Las guerras en Liberia, Congo, Burundi, Ruanda o Sudán han convertido en niños soldados a la población infantil. Su prueba de fuego es, en muchos casos, el asesinato de algún miembro de su propia familia.
Se calcula que unos 300 mil menores de edad participan como soldados en guerras en unos 30 países, la mayoría africanos, según datos de UNICEF.
La protección a la infancia suena ridícula cuando nos enfrentamos a la realidad de los países en conflicto, donde los efectos de la guerra en sí misma son traumáticos para los niños.
En muchas de ellas, son los más jóvenes los protagonistas de las mismas. Las imágenes nos reflejan chiquillos con los ojos vacíos de futuro y llenos de odio y de desprecio.

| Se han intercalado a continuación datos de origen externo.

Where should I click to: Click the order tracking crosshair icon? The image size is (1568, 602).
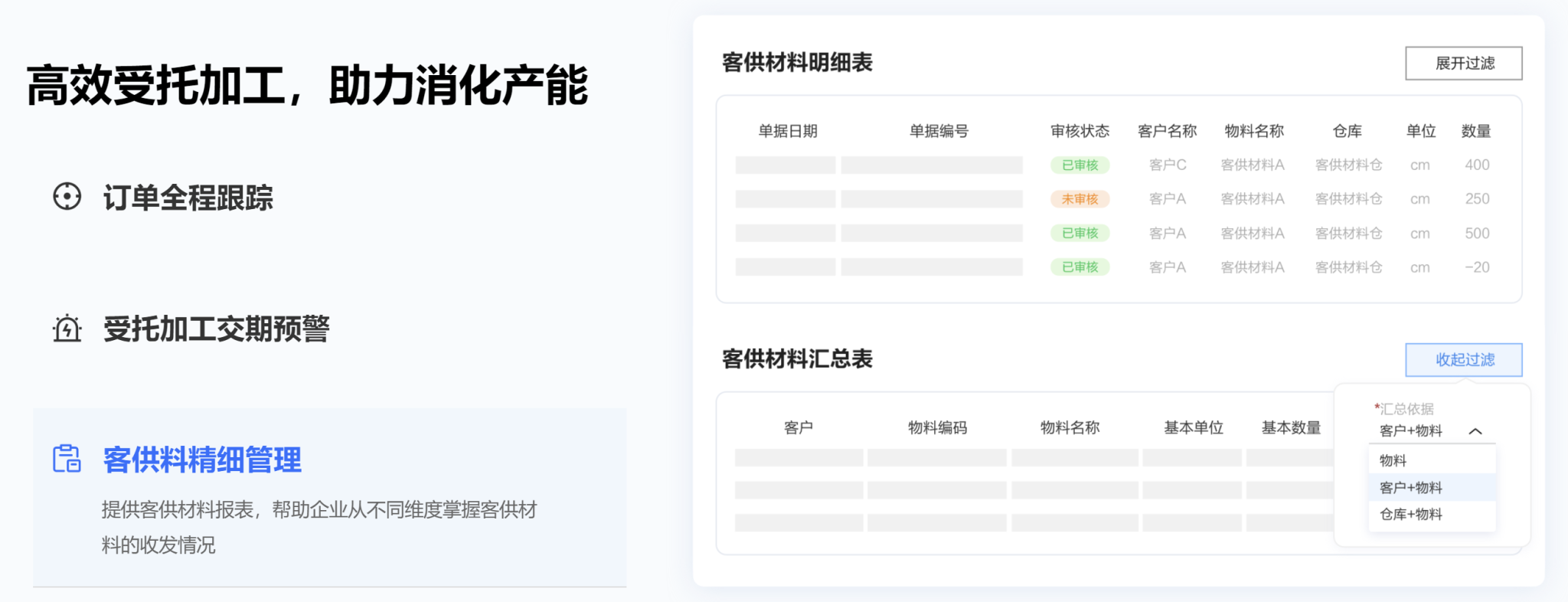click(67, 197)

La vida no vale nada, porque no tienen nada. Retrasar su muerte matando a otros les hace sentirse poderosos, invencibles e inmunes; mientras maten no les matarán a ellos.
En Colombia, la organización denuncia la existencia de unos 11 mil niños, de hasta 12 años, enrolados en grupos armados. Los pequeños son entrenados para usar explosivos y armas, y participan en combates.
Las niñas que forman parte de estos grupos son obligadas a satisfacer los deseos sexuales del grupo.